**Activity:**
For the listing below, output exactly the lines from the line with "4 (324, 789)" up to and including the line with "Показать больше", and no other lines.

**Records for the exercise:**
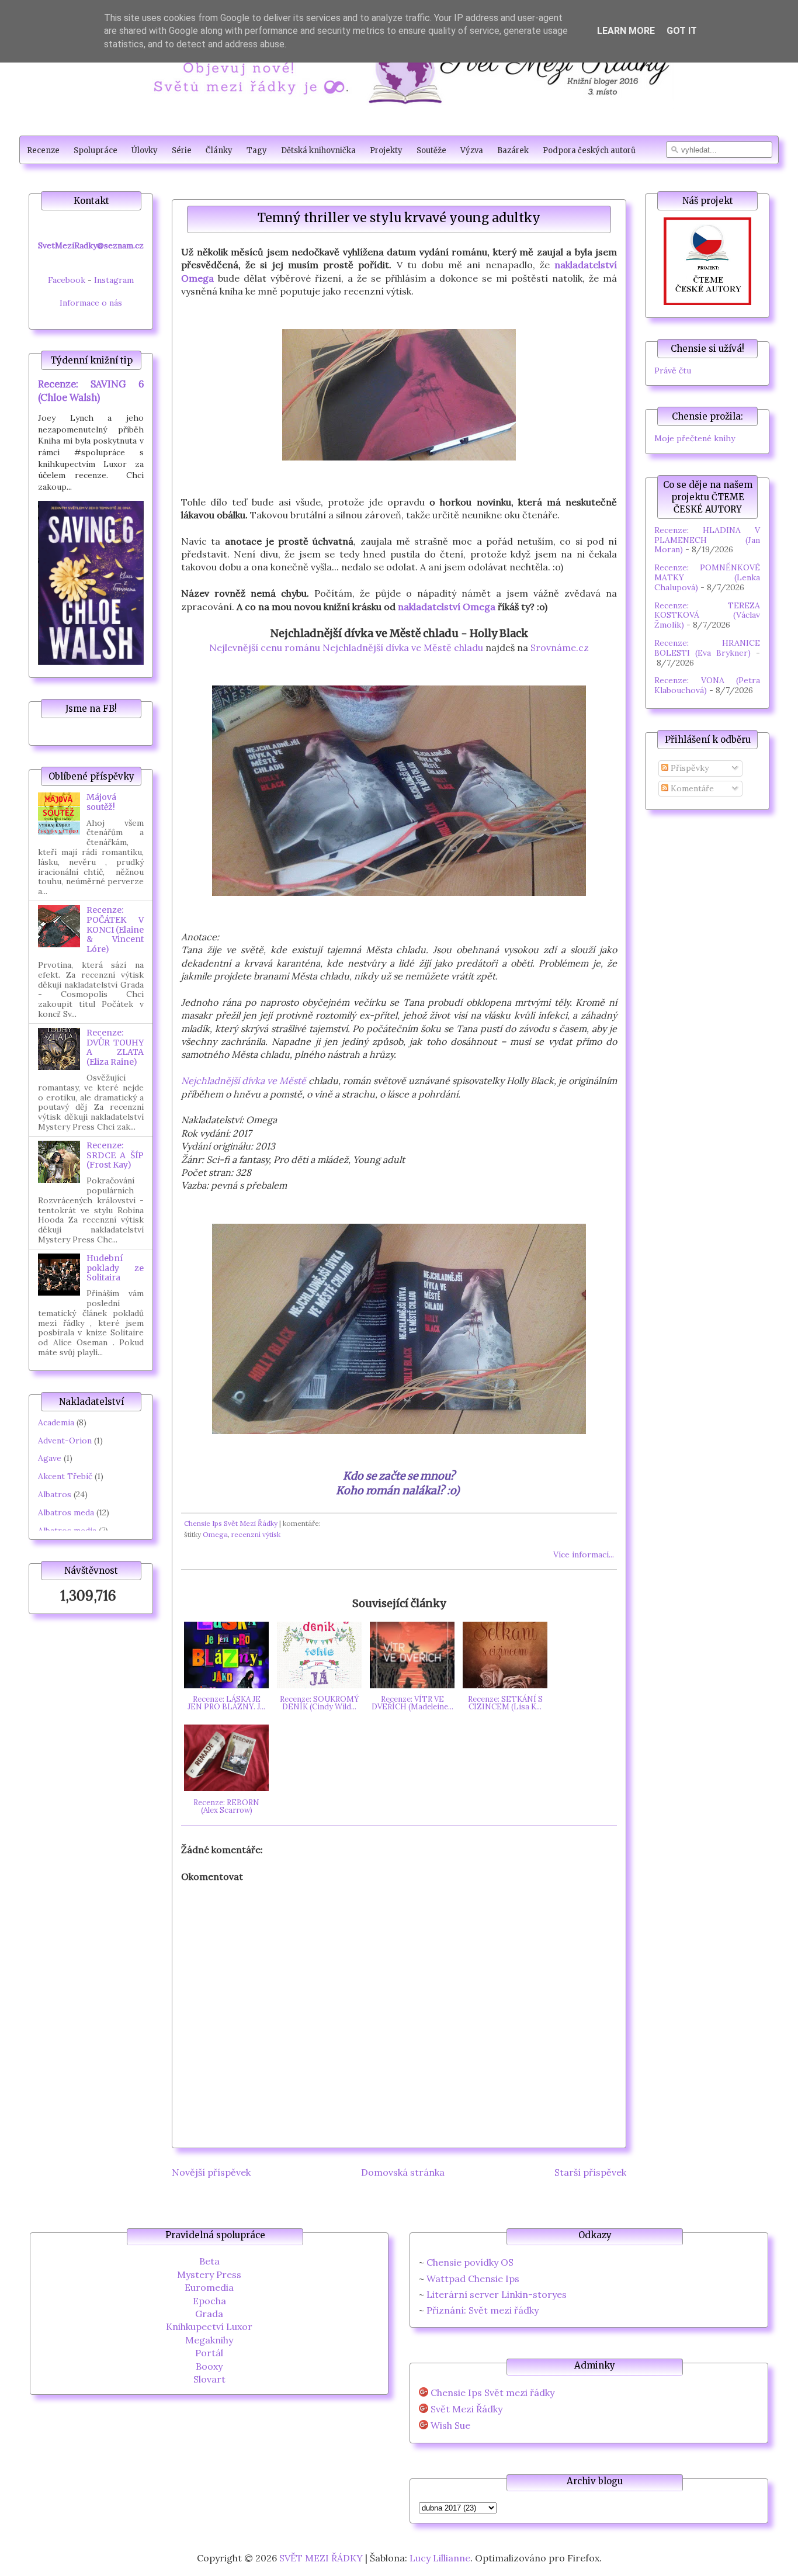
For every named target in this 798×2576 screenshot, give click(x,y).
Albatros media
---
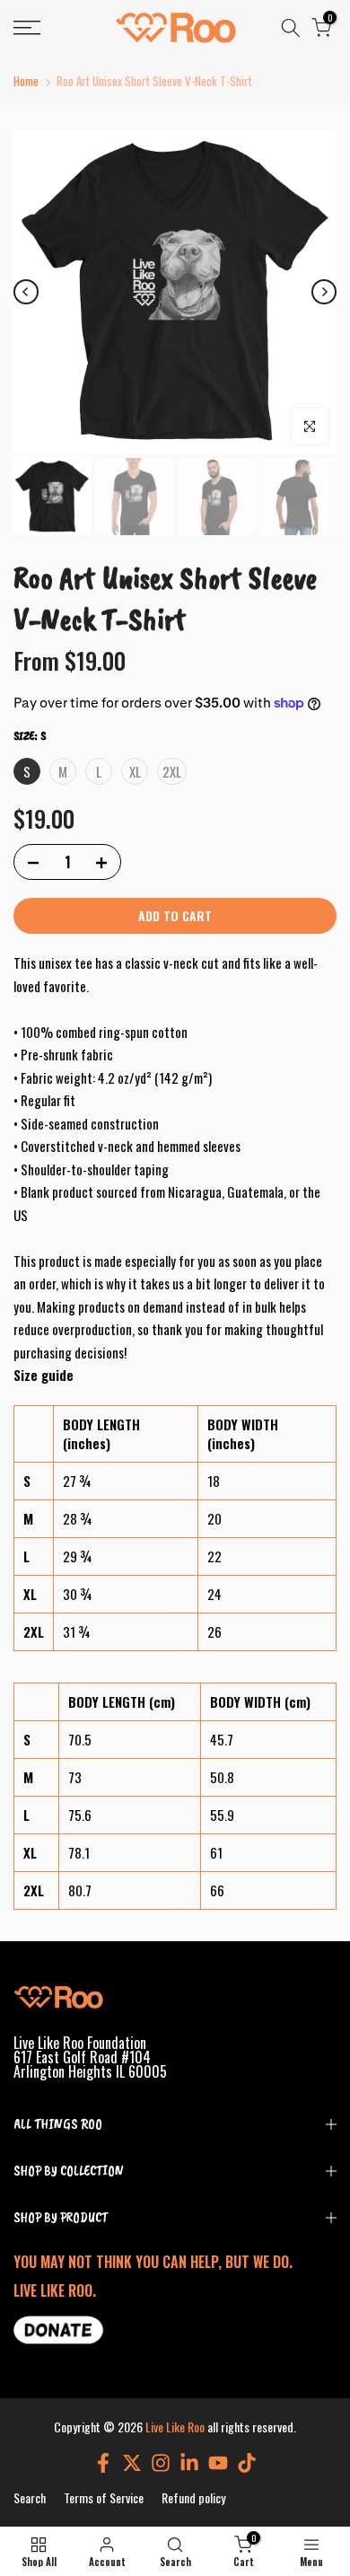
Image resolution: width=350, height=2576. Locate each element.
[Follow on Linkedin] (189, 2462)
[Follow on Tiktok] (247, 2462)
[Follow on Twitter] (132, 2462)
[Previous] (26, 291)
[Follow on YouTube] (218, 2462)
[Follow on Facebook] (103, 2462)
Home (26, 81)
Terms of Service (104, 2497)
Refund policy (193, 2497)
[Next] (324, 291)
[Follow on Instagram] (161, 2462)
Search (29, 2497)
--
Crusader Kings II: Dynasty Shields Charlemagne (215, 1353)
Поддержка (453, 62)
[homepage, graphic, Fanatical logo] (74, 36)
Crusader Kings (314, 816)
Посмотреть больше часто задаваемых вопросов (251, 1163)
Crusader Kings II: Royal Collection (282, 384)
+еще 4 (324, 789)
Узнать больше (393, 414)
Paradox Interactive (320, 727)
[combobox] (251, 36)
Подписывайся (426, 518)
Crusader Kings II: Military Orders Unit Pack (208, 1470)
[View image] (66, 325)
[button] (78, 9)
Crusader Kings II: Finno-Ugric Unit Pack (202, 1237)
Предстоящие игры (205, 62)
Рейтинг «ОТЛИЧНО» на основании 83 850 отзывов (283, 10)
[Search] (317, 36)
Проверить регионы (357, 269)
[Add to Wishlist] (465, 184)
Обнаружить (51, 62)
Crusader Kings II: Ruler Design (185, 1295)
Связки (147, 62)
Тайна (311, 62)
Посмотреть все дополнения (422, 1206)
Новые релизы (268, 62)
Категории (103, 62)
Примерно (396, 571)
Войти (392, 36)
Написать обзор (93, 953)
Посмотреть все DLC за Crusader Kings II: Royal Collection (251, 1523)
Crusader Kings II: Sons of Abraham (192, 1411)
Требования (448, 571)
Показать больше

**Output for this task:**
+еще 4 (324, 789)
Узнать больше (393, 414)
Paradox Interactive (320, 727)
[combobox] (251, 36)
Подписывайся (426, 518)
Crusader Kings II: Military Orders Unit Pack (208, 1470)
[View image] (66, 325)
[button] (78, 9)
Crusader Kings II: Finno-Ugric Unit Pack (202, 1237)
Предстоящие игры (205, 62)
Рейтинг «ОТЛИЧНО» на основании 83 850 отзывов (283, 10)
[Search] (317, 36)
Проверить регионы (357, 269)
[Add to Wishlist] (465, 184)
Обнаружить (51, 62)
Crusader Kings II: Ruler Design (185, 1295)
Связки (147, 62)
Тайна (311, 62)
Посмотреть все дополнения (422, 1206)
Новые релизы (268, 62)
Категории (103, 62)
Примерно (396, 571)
Войти (392, 36)
Написать обзор (93, 953)
Посмотреть все DLC за Crusader Kings II: Royal Collection (251, 1523)
Crusader Kings II: Sons of Abraham (192, 1411)
Требования (448, 571)
Показать больше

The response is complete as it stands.